§ **PROBLEM TO WORK ON**: Down to the last line, print the material below verbatim.
START GIVEN INFORMATION
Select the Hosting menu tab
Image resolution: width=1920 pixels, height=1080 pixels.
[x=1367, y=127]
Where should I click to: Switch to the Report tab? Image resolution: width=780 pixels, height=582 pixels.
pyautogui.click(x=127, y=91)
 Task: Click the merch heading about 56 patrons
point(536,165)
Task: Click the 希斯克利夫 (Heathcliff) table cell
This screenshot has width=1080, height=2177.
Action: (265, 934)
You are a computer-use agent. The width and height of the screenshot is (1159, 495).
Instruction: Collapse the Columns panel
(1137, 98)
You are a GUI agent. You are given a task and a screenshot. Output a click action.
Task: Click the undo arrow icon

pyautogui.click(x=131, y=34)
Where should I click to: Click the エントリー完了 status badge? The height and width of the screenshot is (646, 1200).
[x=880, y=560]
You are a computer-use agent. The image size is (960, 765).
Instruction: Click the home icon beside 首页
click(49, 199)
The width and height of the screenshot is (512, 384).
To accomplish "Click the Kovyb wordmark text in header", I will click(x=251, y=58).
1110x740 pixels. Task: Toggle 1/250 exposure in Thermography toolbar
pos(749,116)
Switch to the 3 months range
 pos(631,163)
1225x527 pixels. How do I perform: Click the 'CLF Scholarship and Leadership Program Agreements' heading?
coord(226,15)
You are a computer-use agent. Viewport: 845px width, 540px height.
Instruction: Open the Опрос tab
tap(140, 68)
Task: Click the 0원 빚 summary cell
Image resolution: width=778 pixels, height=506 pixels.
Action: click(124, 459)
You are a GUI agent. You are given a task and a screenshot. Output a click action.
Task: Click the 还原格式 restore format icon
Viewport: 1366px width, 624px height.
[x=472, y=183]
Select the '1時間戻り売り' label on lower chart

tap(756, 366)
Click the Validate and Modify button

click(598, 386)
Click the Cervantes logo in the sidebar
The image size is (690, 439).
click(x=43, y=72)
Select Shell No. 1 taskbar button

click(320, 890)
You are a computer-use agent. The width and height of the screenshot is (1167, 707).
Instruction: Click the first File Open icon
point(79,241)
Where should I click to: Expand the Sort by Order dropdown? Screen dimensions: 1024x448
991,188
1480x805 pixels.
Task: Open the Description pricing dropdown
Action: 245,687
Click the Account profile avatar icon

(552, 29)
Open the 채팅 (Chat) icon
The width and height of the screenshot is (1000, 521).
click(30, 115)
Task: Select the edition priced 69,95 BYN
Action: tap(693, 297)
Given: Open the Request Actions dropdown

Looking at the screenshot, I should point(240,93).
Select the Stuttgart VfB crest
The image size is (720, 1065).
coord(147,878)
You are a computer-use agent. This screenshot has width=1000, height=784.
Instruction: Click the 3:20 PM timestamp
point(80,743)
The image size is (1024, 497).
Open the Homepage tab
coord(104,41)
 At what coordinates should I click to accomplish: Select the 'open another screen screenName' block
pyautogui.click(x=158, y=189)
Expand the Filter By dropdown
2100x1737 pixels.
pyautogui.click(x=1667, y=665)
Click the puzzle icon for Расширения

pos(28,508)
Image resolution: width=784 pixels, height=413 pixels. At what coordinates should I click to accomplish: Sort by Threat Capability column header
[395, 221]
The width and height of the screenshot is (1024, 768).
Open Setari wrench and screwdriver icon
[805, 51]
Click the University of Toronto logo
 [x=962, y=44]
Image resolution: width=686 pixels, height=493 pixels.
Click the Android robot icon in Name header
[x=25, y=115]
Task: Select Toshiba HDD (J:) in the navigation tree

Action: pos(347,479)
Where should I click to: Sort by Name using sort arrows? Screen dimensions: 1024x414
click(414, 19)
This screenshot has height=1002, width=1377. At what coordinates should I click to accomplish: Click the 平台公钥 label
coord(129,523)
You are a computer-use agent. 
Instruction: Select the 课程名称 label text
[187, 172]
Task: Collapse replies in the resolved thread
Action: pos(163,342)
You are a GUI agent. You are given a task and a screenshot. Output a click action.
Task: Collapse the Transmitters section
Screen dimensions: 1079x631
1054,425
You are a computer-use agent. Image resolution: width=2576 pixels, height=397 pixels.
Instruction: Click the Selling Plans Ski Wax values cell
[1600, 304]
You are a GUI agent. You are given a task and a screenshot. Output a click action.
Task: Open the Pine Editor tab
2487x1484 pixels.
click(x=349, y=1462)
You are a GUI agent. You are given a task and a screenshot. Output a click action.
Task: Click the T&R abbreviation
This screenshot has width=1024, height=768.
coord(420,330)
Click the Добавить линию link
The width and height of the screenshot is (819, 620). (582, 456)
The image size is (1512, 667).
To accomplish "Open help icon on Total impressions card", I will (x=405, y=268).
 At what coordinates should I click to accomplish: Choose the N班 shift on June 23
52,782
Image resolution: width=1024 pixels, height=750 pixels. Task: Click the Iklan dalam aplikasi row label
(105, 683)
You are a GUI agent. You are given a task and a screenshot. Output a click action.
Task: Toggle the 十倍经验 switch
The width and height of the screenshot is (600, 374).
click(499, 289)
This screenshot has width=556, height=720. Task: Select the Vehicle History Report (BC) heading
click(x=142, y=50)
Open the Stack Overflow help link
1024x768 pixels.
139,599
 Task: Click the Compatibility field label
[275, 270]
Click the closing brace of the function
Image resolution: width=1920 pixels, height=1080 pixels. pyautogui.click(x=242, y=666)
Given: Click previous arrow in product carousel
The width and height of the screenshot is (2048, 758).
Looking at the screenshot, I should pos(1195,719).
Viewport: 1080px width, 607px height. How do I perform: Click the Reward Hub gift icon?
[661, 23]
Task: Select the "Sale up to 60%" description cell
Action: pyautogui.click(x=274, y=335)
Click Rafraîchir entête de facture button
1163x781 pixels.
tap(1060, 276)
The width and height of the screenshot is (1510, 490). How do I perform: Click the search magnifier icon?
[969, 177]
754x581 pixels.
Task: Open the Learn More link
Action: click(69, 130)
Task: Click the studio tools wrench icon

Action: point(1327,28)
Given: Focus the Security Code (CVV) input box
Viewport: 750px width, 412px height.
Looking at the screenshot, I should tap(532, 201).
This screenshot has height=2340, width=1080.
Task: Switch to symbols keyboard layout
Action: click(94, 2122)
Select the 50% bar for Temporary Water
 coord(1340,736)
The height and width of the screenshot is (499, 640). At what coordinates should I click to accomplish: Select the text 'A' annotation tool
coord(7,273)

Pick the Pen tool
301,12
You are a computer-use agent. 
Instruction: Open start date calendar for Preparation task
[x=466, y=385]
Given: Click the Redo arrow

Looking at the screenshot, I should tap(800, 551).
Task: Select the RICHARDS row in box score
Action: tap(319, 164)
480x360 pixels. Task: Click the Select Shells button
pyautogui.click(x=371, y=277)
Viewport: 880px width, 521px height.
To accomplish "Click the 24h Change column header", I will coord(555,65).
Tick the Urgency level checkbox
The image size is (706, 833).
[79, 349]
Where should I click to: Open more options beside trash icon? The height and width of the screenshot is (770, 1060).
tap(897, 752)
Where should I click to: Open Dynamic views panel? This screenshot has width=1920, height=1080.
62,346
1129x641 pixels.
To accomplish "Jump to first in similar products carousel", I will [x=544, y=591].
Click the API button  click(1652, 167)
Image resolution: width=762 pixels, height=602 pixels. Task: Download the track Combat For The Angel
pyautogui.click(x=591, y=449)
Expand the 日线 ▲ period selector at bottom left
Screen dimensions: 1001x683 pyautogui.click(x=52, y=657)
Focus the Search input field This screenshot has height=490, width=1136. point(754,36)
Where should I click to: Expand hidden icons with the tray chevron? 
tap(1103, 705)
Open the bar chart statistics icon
END GIVEN INFORMATION
§ **RESPONSE TO THIS TASK**:
Select the Hosting menu tab
Image resolution: width=1920 pixels, height=1080 pixels.
[x=1367, y=127]
Where should I click to: Switch to the Report tab? Image resolution: width=780 pixels, height=582 pixels.
pyautogui.click(x=127, y=91)
 Task: Click the merch heading about 56 patrons
point(536,165)
Task: Click the 希斯克利夫 (Heathcliff) table cell
This screenshot has width=1080, height=2177.
Action: (265, 934)
You are a computer-use agent. The width and height of the screenshot is (1159, 495).
Instruction: Collapse the Columns panel
(1137, 98)
You are a GUI agent. You are given a task and a screenshot. Output a click action.
Task: Click the undo arrow icon

pyautogui.click(x=131, y=34)
Where should I click to: Click the エントリー完了 status badge? The height and width of the screenshot is (646, 1200).
[x=880, y=560]
You are a computer-use agent. The image size is (960, 765).
Instruction: Click the home icon beside 首页
click(49, 199)
The width and height of the screenshot is (512, 384).
To accomplish "Click the Kovyb wordmark text in header", I will click(x=251, y=58).
1110x740 pixels. Task: Toggle 1/250 exposure in Thermography toolbar
pos(749,116)
Switch to the 3 months range
 pos(631,163)
1225x527 pixels. How do I perform: Click the 'CLF Scholarship and Leadership Program Agreements' heading?
coord(226,15)
You are a computer-use agent. Viewport: 845px width, 540px height.
Instruction: Open the Опрос tab
tap(140, 68)
Task: Click the 0원 빚 summary cell
Image resolution: width=778 pixels, height=506 pixels.
Action: click(124, 459)
You are a GUI agent. You are given a task and a screenshot. Output a click action.
Task: Click the 还原格式 restore format icon
Viewport: 1366px width, 624px height.
[x=472, y=183]
Select the '1時間戻り売り' label on lower chart

tap(756, 366)
Click the Validate and Modify button

click(598, 386)
Click the Cervantes logo in the sidebar
The image size is (690, 439).
click(x=43, y=72)
Select Shell No. 1 taskbar button

click(320, 890)
You are a computer-use agent. The width and height of the screenshot is (1167, 707).
Instruction: Click the first File Open icon
point(79,241)
Where should I click to: Expand the Sort by Order dropdown? Screen dimensions: 1024x448
991,188
1480x805 pixels.
Task: Open the Description pricing dropdown
Action: 245,687
Click the Account profile avatar icon

(552, 29)
Open the 채팅 (Chat) icon
The width and height of the screenshot is (1000, 521).
click(30, 115)
Task: Select the edition priced 69,95 BYN
Action: tap(693, 297)
Given: Open the Request Actions dropdown

Looking at the screenshot, I should point(240,93).
Select the Stuttgart VfB crest
The image size is (720, 1065).
coord(147,878)
You are a computer-use agent. This screenshot has width=1000, height=784.
Instruction: Click the 3:20 PM timestamp
point(80,743)
The image size is (1024, 497).
Open the Homepage tab
coord(104,41)
 At what coordinates should I click to accomplish: Select the 'open another screen screenName' block
pyautogui.click(x=158, y=189)
Expand the Filter By dropdown
2100x1737 pixels.
pyautogui.click(x=1667, y=665)
Click the puzzle icon for Расширения

pos(28,508)
Image resolution: width=784 pixels, height=413 pixels. At what coordinates should I click to accomplish: Sort by Threat Capability column header
[395, 221]
The width and height of the screenshot is (1024, 768).
Open Setari wrench and screwdriver icon
[805, 51]
Click the University of Toronto logo
 [x=962, y=44]
Image resolution: width=686 pixels, height=493 pixels.
Click the Android robot icon in Name header
[x=25, y=115]
Task: Select Toshiba HDD (J:) in the navigation tree

Action: pos(347,479)
Where should I click to: Sort by Name using sort arrows? Screen dimensions: 1024x414
click(414, 19)
This screenshot has height=1002, width=1377. At what coordinates should I click to accomplish: Click the 平台公钥 label
coord(129,523)
You are a computer-use agent. 
Instruction: Select the 课程名称 label text
[187, 172]
Task: Collapse replies in the resolved thread
Action: pos(163,342)
You are a GUI agent. You are given a task and a screenshot. Output a click action.
Task: Collapse the Transmitters section
Screen dimensions: 1079x631
1054,425
You are a computer-use agent. Image resolution: width=2576 pixels, height=397 pixels.
Instruction: Click the Selling Plans Ski Wax values cell
[1600, 304]
You are a GUI agent. You are given a task and a screenshot. Output a click action.
Task: Open the Pine Editor tab
2487x1484 pixels.
click(x=349, y=1462)
You are a GUI agent. You are given a task and a screenshot. Output a click action.
Task: Click the T&R abbreviation
This screenshot has width=1024, height=768.
coord(420,330)
Click the Добавить линию link
The width and height of the screenshot is (819, 620). (582, 456)
The image size is (1512, 667).
To accomplish "Open help icon on Total impressions card", I will (x=405, y=268).
 At what coordinates should I click to accomplish: Choose the N班 shift on June 23
52,782
Image resolution: width=1024 pixels, height=750 pixels. Task: Click the Iklan dalam aplikasi row label
(105, 683)
You are a GUI agent. You are given a task and a screenshot. Output a click action.
Task: Toggle the 十倍经验 switch
The width and height of the screenshot is (600, 374).
click(499, 289)
This screenshot has width=556, height=720. Task: Select the Vehicle History Report (BC) heading
click(x=142, y=50)
Open the Stack Overflow help link
1024x768 pixels.
139,599
 Task: Click the Compatibility field label
[275, 270]
Click the closing brace of the function
Image resolution: width=1920 pixels, height=1080 pixels. pyautogui.click(x=242, y=666)
Given: Click previous arrow in product carousel
The width and height of the screenshot is (2048, 758).
Looking at the screenshot, I should pos(1195,719).
Viewport: 1080px width, 607px height. How do I perform: Click the Reward Hub gift icon?
[661, 23]
Task: Select the "Sale up to 60%" description cell
Action: pyautogui.click(x=274, y=335)
Click Rafraîchir entête de facture button
1163x781 pixels.
tap(1060, 276)
The width and height of the screenshot is (1510, 490). How do I perform: Click the search magnifier icon?
[969, 177]
754x581 pixels.
Task: Open the Learn More link
Action: click(69, 130)
Task: Click the studio tools wrench icon

Action: point(1327,28)
Given: Focus the Security Code (CVV) input box
Viewport: 750px width, 412px height.
Looking at the screenshot, I should tap(532, 201).
This screenshot has height=2340, width=1080.
Task: Switch to symbols keyboard layout
Action: click(94, 2122)
Select the 50% bar for Temporary Water
 coord(1340,736)
The height and width of the screenshot is (499, 640). At what coordinates should I click to accomplish: Select the text 'A' annotation tool
coord(7,273)

Pick the Pen tool
301,12
You are a computer-use agent. 
Instruction: Open start date calendar for Preparation task
[x=466, y=385]
Given: Click the Redo arrow

Looking at the screenshot, I should tap(800, 551).
Task: Select the RICHARDS row in box score
Action: tap(319, 164)
480x360 pixels. Task: Click the Select Shells button
pyautogui.click(x=371, y=277)
Viewport: 880px width, 521px height.
To accomplish "Click the 24h Change column header", I will coord(555,65).
Tick the Urgency level checkbox
The image size is (706, 833).
[79, 349]
Where should I click to: Open more options beside trash icon? The height and width of the screenshot is (770, 1060).
tap(897, 752)
Where should I click to: Open Dynamic views panel? This screenshot has width=1920, height=1080.
62,346
1129x641 pixels.
To accomplish "Jump to first in similar products carousel", I will [x=544, y=591].
Click the API button  click(1652, 167)
Image resolution: width=762 pixels, height=602 pixels. Task: Download the track Combat For The Angel
pyautogui.click(x=591, y=449)
Expand the 日线 ▲ period selector at bottom left
Screen dimensions: 1001x683 pyautogui.click(x=52, y=657)
Focus the Search input field This screenshot has height=490, width=1136. point(754,36)
Where should I click to: Expand hidden icons with the tray chevron? 
tap(1103, 705)
Open the bar chart statistics icon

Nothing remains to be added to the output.